Design Principles behind Apache Pekko Streams
It took quite a while until we were reasonably happy with the look and feel of the API and the architecture of the implementation, and while being guided by intuition the design phase was very much exploratory research. This section details the findings and codifies them into a set of principles that have emerged during the process.
As detailed in the introduction, keep in mind that the Pekko Streams API is completely decoupled from the Reactive Streams interfaces which are an implementation detail for how to pass stream data between individual operators.
What shall users of Pekko Streams expect?
Pekko is built upon a conscious decision to offer APIs that are minimal and consistent—as opposed to easy or intuitive. The credo is that we favor explicitness over magic, and if we provide a feature then it must work always, no exceptions.

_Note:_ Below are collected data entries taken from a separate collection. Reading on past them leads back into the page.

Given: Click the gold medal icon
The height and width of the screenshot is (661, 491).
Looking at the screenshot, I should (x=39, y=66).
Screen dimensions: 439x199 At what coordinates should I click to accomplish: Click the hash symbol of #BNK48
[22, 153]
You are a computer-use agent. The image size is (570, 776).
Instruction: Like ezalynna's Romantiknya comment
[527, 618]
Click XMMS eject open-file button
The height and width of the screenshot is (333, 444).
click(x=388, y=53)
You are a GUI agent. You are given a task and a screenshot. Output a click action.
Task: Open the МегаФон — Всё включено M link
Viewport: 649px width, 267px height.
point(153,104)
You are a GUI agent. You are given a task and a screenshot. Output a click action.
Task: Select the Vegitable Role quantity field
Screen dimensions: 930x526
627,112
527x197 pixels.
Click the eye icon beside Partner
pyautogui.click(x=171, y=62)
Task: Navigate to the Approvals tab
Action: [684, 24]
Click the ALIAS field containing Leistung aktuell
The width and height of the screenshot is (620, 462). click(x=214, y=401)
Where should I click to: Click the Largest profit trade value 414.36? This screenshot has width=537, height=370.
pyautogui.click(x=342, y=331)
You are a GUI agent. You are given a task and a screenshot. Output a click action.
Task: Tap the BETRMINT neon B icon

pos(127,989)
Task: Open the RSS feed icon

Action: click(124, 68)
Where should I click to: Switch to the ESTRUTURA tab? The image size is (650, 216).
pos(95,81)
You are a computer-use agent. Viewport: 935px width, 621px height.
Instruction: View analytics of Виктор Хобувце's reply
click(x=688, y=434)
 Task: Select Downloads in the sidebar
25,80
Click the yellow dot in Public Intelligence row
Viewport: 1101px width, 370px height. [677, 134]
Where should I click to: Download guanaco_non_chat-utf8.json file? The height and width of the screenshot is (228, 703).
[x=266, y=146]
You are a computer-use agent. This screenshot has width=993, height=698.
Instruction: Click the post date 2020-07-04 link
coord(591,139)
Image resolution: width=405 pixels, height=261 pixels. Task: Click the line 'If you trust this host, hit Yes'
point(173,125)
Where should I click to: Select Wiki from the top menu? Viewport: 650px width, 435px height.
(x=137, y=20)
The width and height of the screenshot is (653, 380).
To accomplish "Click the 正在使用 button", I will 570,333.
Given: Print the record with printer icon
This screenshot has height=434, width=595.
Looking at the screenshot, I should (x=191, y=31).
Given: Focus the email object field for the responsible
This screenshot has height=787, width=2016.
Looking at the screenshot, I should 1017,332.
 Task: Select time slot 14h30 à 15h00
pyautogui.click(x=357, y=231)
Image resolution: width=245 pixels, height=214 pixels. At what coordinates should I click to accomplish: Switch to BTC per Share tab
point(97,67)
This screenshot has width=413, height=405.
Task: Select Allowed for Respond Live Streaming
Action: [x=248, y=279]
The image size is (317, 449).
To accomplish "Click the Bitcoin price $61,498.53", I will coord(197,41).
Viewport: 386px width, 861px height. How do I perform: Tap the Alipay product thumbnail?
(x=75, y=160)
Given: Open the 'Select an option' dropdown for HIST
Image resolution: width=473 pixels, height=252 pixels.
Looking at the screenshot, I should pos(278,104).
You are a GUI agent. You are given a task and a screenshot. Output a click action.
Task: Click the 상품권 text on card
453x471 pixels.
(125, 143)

Another way to say this is that we minimize the number of rules a user has to learn instead of trying to keep the rules close to what we think users might expect.
From this follows that the principles implemented by Pekko Streams are:
- all features are explicit in the API, no magic
- supreme compositionality: combined pieces retain the function of each part
- exhaustive model of the domain of distributed bounded stream processing
This means that we provide all the tools necessary to express any stream processing topology, that we model all the essential aspects of this domain (back-pressure, buffering, transformations, failure recovery, etc.) and that whatever the user builds is reusable in a larger context.
Pekko Streams does not send dropped stream elements to the dead letter office
One important consequence of offering only features that can be relied upon is the restriction that Pekko Streams cannot ensure that all objects sent through a processing topology will be processed. Elements can be dropped for a number of reasons:
- plain user code can consume one element in a map(…) operator and produce an entirely different one as its result
- common stream operators drop elements intentionally, e.g. take/drop/filter/conflate/buffer/…
- stream failure will tear down the stream without waiting for processing to finish, all elements that are in flight will be discarded
- stream cancellation will propagate upstream (e.g. from a take operator) leading to upstream processing steps being terminated without having processed all of their inputs
This means that sending JVM objects into a stream that need to be cleaned up will require the user to ensure that this happens outside of the Pekko Streams facilities (e.g. by cleaning them up after a timeout or when their results are observed on the stream output, or by using other means like finalizers etc.).
Resulting Implementation Considerations
Compositionality entails reusability of partial stream topologies, which led us to the lifted approach of describing data flows as (partial) graphs that can act as composite sources, flows (a.k.a. pipes) and sinks of data. These building blocks shall then be freely shareable, with the ability to combine them freely to form larger graphs. The representation of these pieces must therefore be an immutable blueprint that is materialized in an explicit step in order to start the stream processing. The resulting stream processing engine is then also immutable in the sense of having a fixed topology that is prescribed by the blueprint. Dynamic networks need to be modeled by explicitly using the Reactive Streams interfaces for plugging different engines together.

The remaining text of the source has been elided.